> **Exercise**: Since only the written part is wanted, repeat the records exactly and omit the pictures.

====== Supplied data

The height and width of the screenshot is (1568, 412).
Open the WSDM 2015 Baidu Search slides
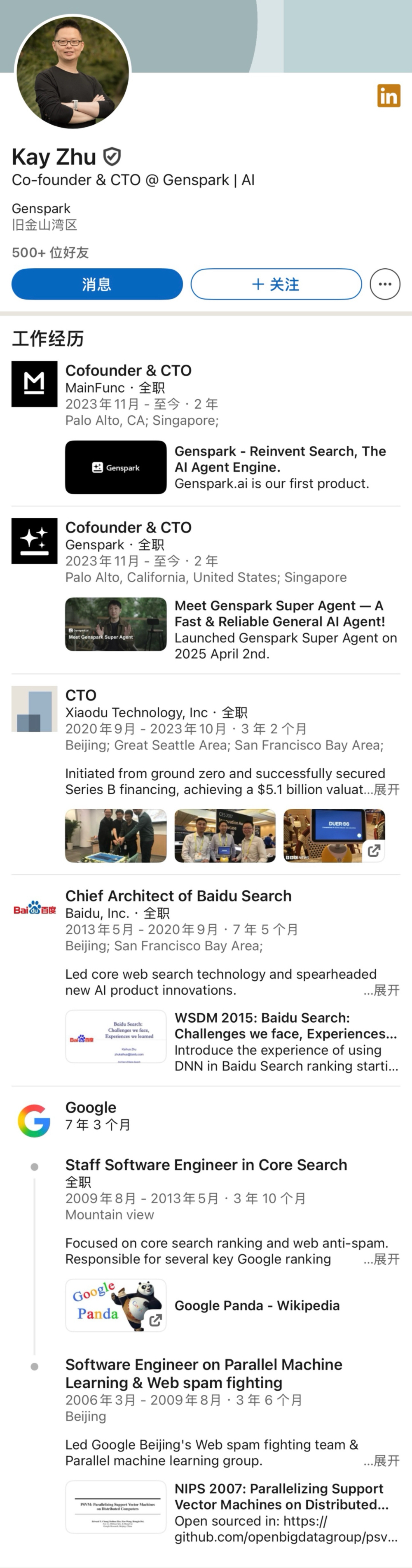point(116,1037)
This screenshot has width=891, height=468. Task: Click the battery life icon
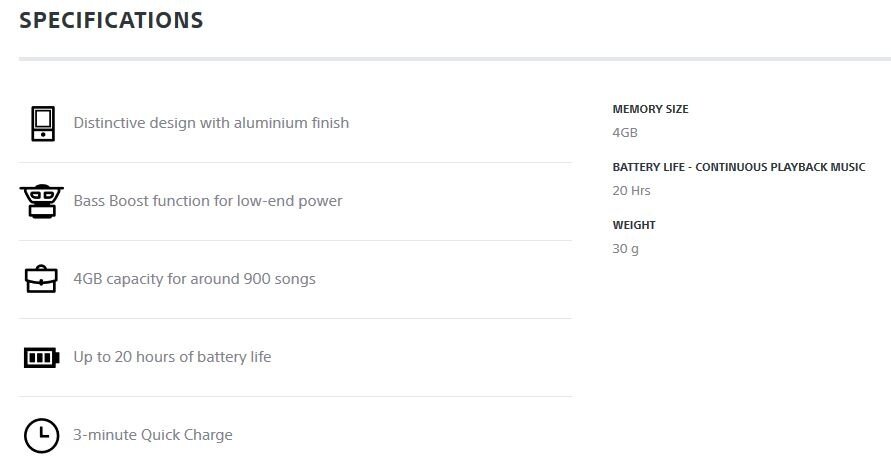click(41, 357)
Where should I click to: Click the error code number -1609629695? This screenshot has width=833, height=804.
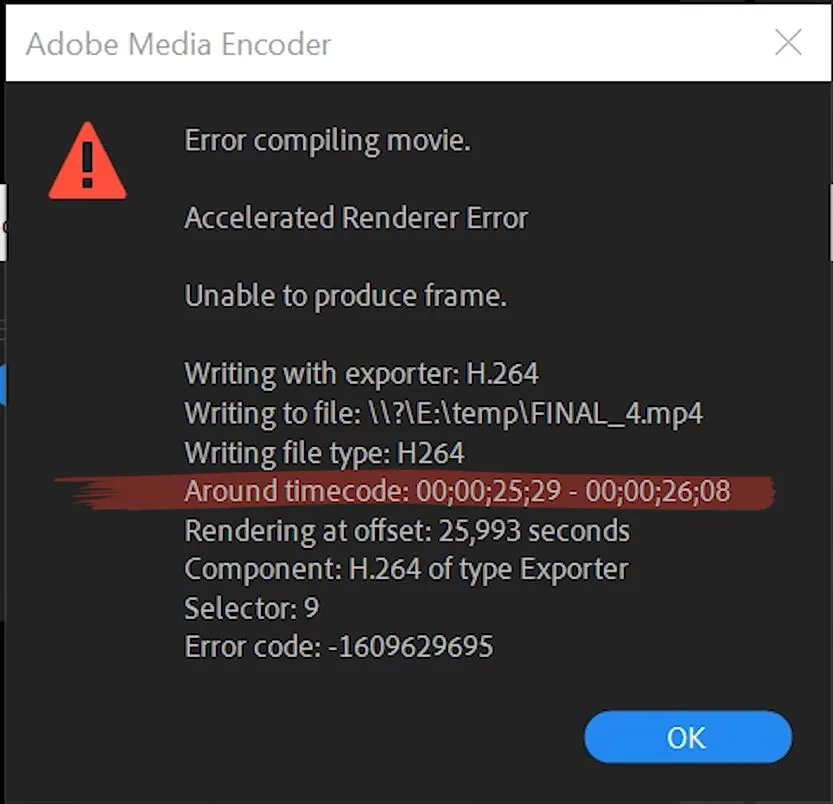pyautogui.click(x=410, y=647)
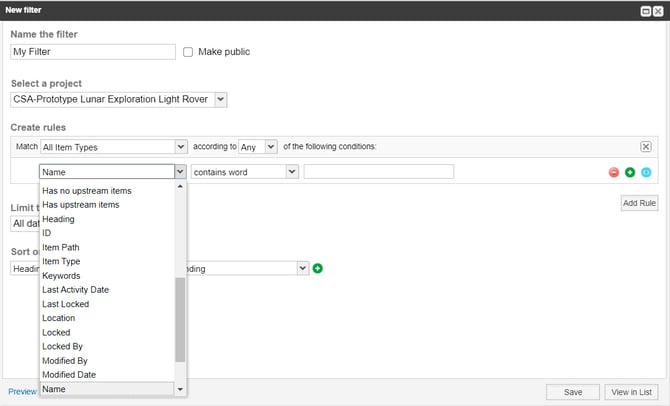Select Modified By from the list
The image size is (670, 406).
tap(65, 360)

============

> **Answer to this exercise**:
The height and width of the screenshot is (1568, 412).
Open the WSDM 2015 Baidu Search slides
point(116,1037)
This screenshot has width=891, height=468. Task: Click the battery life icon
click(41, 357)
Where should I click to: Click the error code number -1609629695? This screenshot has width=833, height=804.
pyautogui.click(x=410, y=647)
Select Modified By from the list
The image size is (670, 406).
tap(65, 360)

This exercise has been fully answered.